1. This site uses cookies. By continuing to use this site, you are agreeing to our use of cookies. Learn More.

Can a computer be uniquely identified? Computer experts

Discussion in 'General' started by SGVRider, Jun 20, 2014.

  1. SGVRider

    SGVRider Well-Known Member

    http://it.slashdot.org/story/05/03/04/1355253/tracking-a-specific-machine-anywhere-on-the-net

    I've been doing some research on browser fingerprinting, it's quite clever stuff. Yes, the article is very old. What non-technical person would even conceive of this, though?

    I'm very interested in how machines can be individually tracked. Obviously clock skew data can't uniquely identify a machine in isolation. When combined with other data, though, it could be very powerful in narrowing sessions down to a unique device.

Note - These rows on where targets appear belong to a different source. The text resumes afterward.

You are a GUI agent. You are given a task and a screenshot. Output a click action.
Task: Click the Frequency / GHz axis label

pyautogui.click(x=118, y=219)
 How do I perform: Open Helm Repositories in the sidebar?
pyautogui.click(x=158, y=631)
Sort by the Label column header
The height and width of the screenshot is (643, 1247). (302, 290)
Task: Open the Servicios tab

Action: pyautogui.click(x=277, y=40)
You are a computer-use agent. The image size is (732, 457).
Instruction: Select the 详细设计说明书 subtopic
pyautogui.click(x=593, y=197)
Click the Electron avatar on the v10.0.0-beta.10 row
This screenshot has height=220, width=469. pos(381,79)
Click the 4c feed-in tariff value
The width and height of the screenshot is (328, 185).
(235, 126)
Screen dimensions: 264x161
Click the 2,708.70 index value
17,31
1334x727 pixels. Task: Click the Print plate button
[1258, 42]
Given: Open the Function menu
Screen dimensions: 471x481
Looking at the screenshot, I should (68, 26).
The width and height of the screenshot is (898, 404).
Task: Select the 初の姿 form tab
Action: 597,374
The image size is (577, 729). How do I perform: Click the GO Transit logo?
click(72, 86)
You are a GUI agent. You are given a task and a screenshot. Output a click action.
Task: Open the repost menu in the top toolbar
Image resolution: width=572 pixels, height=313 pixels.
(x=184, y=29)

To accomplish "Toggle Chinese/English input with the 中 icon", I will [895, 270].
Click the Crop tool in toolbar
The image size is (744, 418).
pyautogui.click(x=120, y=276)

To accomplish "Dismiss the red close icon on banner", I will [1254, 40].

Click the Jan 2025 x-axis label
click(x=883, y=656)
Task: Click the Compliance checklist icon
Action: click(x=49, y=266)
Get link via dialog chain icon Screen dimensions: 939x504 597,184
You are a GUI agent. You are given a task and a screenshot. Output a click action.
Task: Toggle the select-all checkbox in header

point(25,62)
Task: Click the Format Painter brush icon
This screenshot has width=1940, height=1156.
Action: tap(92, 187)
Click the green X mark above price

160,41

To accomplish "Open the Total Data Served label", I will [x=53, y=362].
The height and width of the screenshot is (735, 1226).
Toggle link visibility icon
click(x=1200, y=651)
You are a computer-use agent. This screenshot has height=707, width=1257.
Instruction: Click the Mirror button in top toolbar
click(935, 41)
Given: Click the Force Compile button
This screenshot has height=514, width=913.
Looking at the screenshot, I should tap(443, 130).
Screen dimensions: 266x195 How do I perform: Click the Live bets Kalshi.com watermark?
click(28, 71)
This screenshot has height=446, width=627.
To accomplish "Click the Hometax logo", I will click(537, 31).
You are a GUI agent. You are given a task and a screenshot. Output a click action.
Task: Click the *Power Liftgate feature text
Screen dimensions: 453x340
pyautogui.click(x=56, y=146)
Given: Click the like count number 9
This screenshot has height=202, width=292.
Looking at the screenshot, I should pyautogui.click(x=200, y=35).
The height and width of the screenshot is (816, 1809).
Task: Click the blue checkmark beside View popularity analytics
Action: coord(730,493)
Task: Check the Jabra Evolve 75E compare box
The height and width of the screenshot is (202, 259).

    If you were using multiple virtual machines on the same physical computer, each with different user agents and setups, and different IPs etc., could a machine still be uniquely identified using some technique like clock skew?

    I'm not talking about the NSA installing chips with the collusion of the manufacturer. Would a Google level corporation be able to do it?
     
  2. tophyr

    tophyr Grid Filler

    Absolutely. MAC addresses are unique enough that they make this fairly trivial - they're not guaranteed to be unique but they were designed to be so, and combined with other data it's not hard to develop a persistent unique identifier from browser-accessible information.

    Clock skew wouldn't be one of the pieces of info, however. Application code only has access to the clock through the OS, and the OS smooths things out to make it as close to an ideal clock as possible.
     
  3. SGVRider

    SGVRider Well-Known Member

    Thanks for the response. Isn't a machine's MAC address only available to others on an internal network? I thought only a router's MAC could be traced by a remote network, not an individual device's MAC. The white papers and research papers I've read suggest that timing can be inferred through some kind of TCP/IP timestamp. It seems like it's also commercially available technology, though obviously nothing is clear about fingerprinting.

    Would a remote website be able to detect that several sessions were originating from the same machine, assuming A) only technical means are used, B) every session originates from a different IP and router, C) every session uses its own dedicated virtual machine isolated from the main system, D) the VM instances aren't using the site at the exact same time.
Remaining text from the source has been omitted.